Reviewing Susie Campbell’s Enclosures
BY MICHAEL BLACK
An intertext is above all lavish. Susie Campbell uses it to point in at least two directions. The pamphlet Enclosures contains a gift in its dialogue with the past: ‘For Anni Albers: An inter-text with La Dame à la licorne tapestry’s, Paris.’ First Albers, then the tapestry in Paris. Anni Albers was a Bauhaus artist from Berlin, who fled Nazism for North Carolina eventually settling in Connecticut. Albers was the first textile artist to have their own solo show at MOMA in New York in 1949. On the motivation of this pamphlet, Campbell explains: ‘Text and textile share an etymological route in ‘texere’, the Latin verb ‘to weave’, suggesting they might belong to a cluster of linguistic values and characteristics that could be unravelled through an inter-textual exploration.’ Albers seems to play with this in the 1958 Open Letter, a fragment of which is shown above. Just as the object of an open letter weaves together many different voices, so too the 1958 textile is an expansive patchwork that unites distinctive patterns, colours, and threads.

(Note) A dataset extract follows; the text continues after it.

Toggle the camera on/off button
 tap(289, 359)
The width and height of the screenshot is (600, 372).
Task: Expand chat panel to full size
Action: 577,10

But the tapestry in Paris has words in the form of an ornamental inscription placed above the head of the central Lady: ‘À Mon Seul Désir.’ In February 2021, the Musée de Cluny (the home of the tapestry) shared a video on facebook showing the care given to the tapestry when it needs to be moved. A conservator describes the risk during dust removal that fibres get caught in the woollen weave. However small, these fibres need to be subsequently removed with tweezers. While a tapestry is inter-textual, once preserved it cannot allow desirous alien substances to enter the weave. There is a risk of being too precious about the ’linguistic values and characteristics’ that link ‘text’ to ‘textile.’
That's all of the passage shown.